- Job
Reproduce verbatim the lines between the one holding "Open toolbar More" and the one holding "pos(37,213)", inclusive, and nothing else from the records.

======== Given information ========

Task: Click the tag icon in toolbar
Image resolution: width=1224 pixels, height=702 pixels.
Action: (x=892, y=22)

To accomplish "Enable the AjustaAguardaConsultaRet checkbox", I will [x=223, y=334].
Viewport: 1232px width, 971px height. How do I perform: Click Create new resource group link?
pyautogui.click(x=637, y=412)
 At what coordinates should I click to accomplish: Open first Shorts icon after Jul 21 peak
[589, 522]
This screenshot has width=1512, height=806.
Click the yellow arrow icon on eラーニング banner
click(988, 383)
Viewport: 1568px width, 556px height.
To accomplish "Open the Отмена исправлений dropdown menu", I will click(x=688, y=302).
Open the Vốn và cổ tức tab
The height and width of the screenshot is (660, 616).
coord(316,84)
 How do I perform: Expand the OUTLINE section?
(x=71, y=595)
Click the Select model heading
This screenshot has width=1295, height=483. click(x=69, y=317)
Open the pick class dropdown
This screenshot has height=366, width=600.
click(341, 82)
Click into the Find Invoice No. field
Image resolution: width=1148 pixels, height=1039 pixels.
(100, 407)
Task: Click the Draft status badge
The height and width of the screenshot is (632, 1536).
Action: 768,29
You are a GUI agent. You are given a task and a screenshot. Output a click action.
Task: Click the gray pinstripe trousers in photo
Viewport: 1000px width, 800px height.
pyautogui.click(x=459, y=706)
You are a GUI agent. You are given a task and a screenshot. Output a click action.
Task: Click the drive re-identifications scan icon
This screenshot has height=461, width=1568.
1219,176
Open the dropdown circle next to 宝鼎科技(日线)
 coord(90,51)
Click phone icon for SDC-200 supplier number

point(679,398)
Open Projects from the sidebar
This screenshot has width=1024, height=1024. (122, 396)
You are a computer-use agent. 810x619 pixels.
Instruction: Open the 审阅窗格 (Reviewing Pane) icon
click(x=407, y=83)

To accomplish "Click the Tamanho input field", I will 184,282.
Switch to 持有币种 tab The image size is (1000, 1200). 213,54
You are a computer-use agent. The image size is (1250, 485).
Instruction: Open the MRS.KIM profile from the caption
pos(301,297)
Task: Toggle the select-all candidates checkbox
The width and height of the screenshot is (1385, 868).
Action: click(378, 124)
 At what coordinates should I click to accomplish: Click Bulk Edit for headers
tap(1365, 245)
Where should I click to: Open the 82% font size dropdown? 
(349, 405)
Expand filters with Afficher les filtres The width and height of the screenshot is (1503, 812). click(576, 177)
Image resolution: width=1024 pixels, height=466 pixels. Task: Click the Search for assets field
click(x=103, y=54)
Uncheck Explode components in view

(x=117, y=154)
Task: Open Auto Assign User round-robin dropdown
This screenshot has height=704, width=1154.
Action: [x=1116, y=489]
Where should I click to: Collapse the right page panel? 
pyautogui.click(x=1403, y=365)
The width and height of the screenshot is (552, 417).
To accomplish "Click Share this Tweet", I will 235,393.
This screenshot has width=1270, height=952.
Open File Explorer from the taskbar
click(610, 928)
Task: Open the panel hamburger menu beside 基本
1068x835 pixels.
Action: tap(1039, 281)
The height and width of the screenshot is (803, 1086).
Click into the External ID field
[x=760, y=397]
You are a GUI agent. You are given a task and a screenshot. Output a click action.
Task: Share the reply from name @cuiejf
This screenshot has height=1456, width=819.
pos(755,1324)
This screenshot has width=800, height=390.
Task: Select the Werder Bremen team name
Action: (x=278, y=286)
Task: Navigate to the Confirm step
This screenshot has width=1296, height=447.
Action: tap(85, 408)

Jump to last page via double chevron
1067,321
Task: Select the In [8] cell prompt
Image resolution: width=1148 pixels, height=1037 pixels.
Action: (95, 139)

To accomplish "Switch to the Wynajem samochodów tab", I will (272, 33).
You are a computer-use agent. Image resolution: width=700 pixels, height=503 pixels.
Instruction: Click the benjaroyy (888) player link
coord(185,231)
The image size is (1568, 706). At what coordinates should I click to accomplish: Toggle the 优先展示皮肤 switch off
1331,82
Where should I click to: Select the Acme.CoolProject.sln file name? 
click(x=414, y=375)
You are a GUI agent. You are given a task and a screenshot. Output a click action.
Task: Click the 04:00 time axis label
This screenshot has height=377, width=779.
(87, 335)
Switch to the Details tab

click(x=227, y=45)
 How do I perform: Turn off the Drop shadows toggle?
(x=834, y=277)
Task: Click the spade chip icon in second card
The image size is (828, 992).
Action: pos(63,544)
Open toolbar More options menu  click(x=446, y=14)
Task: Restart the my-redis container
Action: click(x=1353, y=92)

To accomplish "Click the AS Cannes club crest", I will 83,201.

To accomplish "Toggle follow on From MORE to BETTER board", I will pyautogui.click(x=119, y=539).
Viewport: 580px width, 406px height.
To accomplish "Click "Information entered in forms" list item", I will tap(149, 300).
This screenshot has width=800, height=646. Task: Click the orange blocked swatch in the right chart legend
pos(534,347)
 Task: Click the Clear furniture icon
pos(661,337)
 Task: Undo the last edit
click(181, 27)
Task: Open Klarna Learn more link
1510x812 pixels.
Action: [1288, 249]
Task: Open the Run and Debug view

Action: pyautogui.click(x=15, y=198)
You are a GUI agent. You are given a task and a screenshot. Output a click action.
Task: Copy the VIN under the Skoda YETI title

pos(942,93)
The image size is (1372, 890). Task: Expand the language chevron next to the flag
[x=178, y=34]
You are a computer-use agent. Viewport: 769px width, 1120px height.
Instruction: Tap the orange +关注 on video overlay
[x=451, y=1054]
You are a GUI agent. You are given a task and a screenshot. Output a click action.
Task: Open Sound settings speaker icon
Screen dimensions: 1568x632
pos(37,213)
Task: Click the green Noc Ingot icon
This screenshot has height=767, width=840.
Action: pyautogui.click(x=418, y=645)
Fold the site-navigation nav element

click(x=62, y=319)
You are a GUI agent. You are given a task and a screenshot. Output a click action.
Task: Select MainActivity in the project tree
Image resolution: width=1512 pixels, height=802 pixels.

========

- Finished task
Open toolbar More options menu  click(x=446, y=14)
Task: Restart the my-redis container
Action: click(x=1353, y=92)

To accomplish "Click the AS Cannes club crest", I will 83,201.

To accomplish "Toggle follow on From MORE to BETTER board", I will pyautogui.click(x=119, y=539).
Viewport: 580px width, 406px height.
To accomplish "Click "Information entered in forms" list item", I will tap(149, 300).
This screenshot has width=800, height=646. Task: Click the orange blocked swatch in the right chart legend
pos(534,347)
 Task: Click the Clear furniture icon
pos(661,337)
 Task: Undo the last edit
click(181, 27)
Task: Open Klarna Learn more link
1510x812 pixels.
Action: [1288, 249]
Task: Open the Run and Debug view

Action: pyautogui.click(x=15, y=198)
You are a GUI agent. You are given a task and a screenshot. Output a click action.
Task: Copy the VIN under the Skoda YETI title

pos(942,93)
The image size is (1372, 890). Task: Expand the language chevron next to the flag
[x=178, y=34]
You are a computer-use agent. Viewport: 769px width, 1120px height.
Instruction: Tap the orange +关注 on video overlay
[x=451, y=1054]
You are a GUI agent. You are given a task and a screenshot. Output a click action.
Task: Open Sound settings speaker icon
Screen dimensions: 1568x632
pos(37,213)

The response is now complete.